Following the release of the draft Western Cape Heritage Bill, the Heritage Association of South Africa has expressed concern about the potential overreach on the part of the heritage authorities in the Western Cape. An analysis of the draft Bill shows that the document departs from the definitions used in the National Heritage Resources Act (NHRA; number 25 of 1999) in subtle ways. This has major bearing on the powers that Heritage Western Cape (HWC) will enjoy should the Bill be adopted as provincial legislation.
Of key concern is the omission of the definitions of “management” and “improvement” from the draft. The implications are that normal maintenance, rehabilitation and repair work will require a permit from HWC.
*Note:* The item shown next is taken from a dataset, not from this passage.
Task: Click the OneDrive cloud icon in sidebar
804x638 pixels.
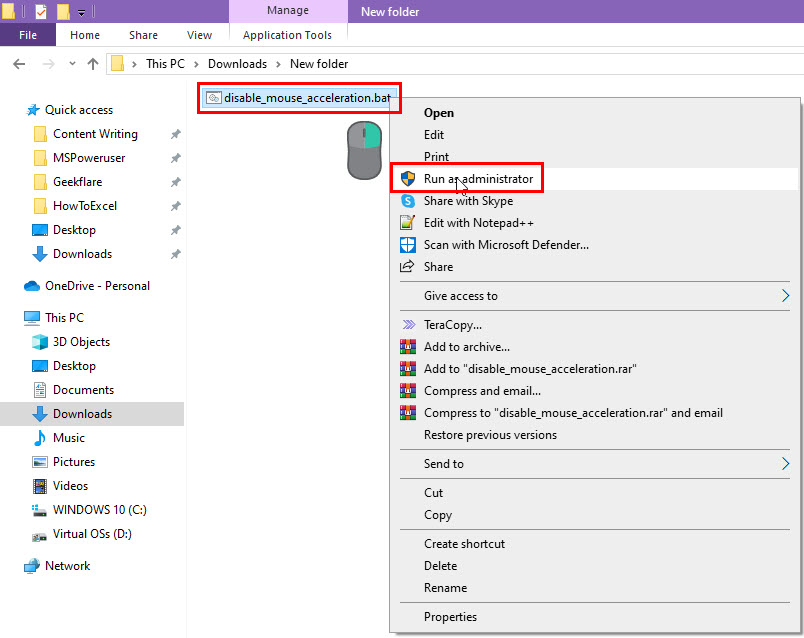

It seems that the provisions of the draft document will bring under the control of HWC any action required for a building over 60 years and will require the owners to obtain a permit at great cost and with extensive time delays.
The net result will be a further burden on the owners of historic properties, both in terms of costs (including the application fees and experts’ reports) as well as time, and will ultimately lead to the loss of our heritage resources and a rise in disregard of the law, which is already prevalent in all the outlying districts under the present laws.
HWC can in terms of section 57 of the NHRA enact a provincial heritage act (which is what the document in question is) and that this enactment will take precedence over the equivalent provisions of the NHRA in so far as they relate to provincial areas of competence.
HASA questions the legal power of HWC to omit definitions in the Draft Act, particularly when these omissions will lead to a situation inconsistent with Section 6 of the NHRA. The reason for such omissions should be made clear, because their inclusion seems to add benefit to the conservation of heritage and affect how heritage resources are managed.